The AI security category is fragmented across 14 distinct tool types: AI gateway / policy enforcement, AI DLP, AI SPM, model security, guardrails, agent identity, red teaming, model risk management, AI observability, vendor risk for AI, AI incident response, AI training data security, federated learning security, and AI supply chain. Each category solves a different layer of the AI stack. Buyers who treat the category as one bucket overspend on overlap and underspend on the actual enforcement layer.

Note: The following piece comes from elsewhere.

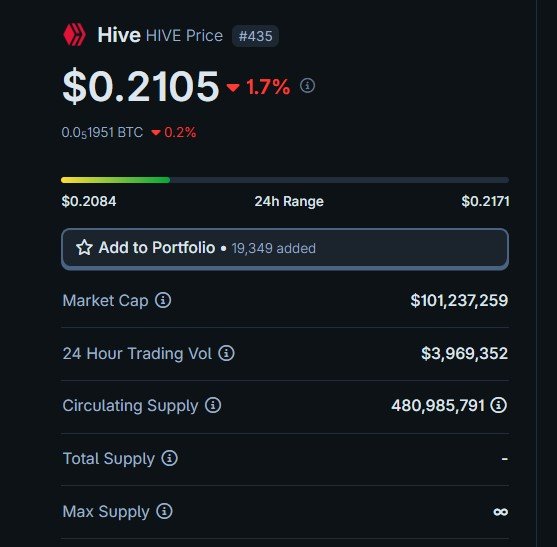
Task: Click the infinity max supply symbol
Action: click(501, 512)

This list walks through what each category does, where it sits in the architecture, and what to ask vendors before buying.

ByParminder Singh· Founder & CEO, DeepInspect Inc.
Comparisons & Alternativesai-securityvendor-evaluationbuying-guideai-toolscategory-mapai-gateway
AI Security Tools List: The 14 Categories That Actually Show Up in Enterprise Architecture

The AI security category has fragmented into 14 distinct tool types over the past 18 months. The fragmentation tracks the AI stack: model security, agent security, gateway security, data security, infrastructure security, and process security each have their own vendor cohort. Buyers who treat the category as one bucket end up with overlap across three or four categories and gaps at the enforcement layer. Buyers who read the category map first can build a stack that covers the stack without spending three times what is needed.

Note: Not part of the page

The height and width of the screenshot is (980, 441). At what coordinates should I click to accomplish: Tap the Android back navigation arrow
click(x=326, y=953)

The most common buying mistake is purchasing in the wrong order. Teams buy a model security tool, then discover they need a gateway. Teams buy guardrails, then discover the guardrails cannot enforce policy on traffic the application bypasses. The category that has to be in place before others are useful is the enforcement layer.

I want to walk through the 14 categories, what each covers, where each sits in the architecture, and the order in which they actually need to be deployed.

The 14 categories

The categories below are listed in approximate deployment order. The first three are the foundation. The next four are the depth layer. The last seven are specialist categories that come in when the first seven are in place.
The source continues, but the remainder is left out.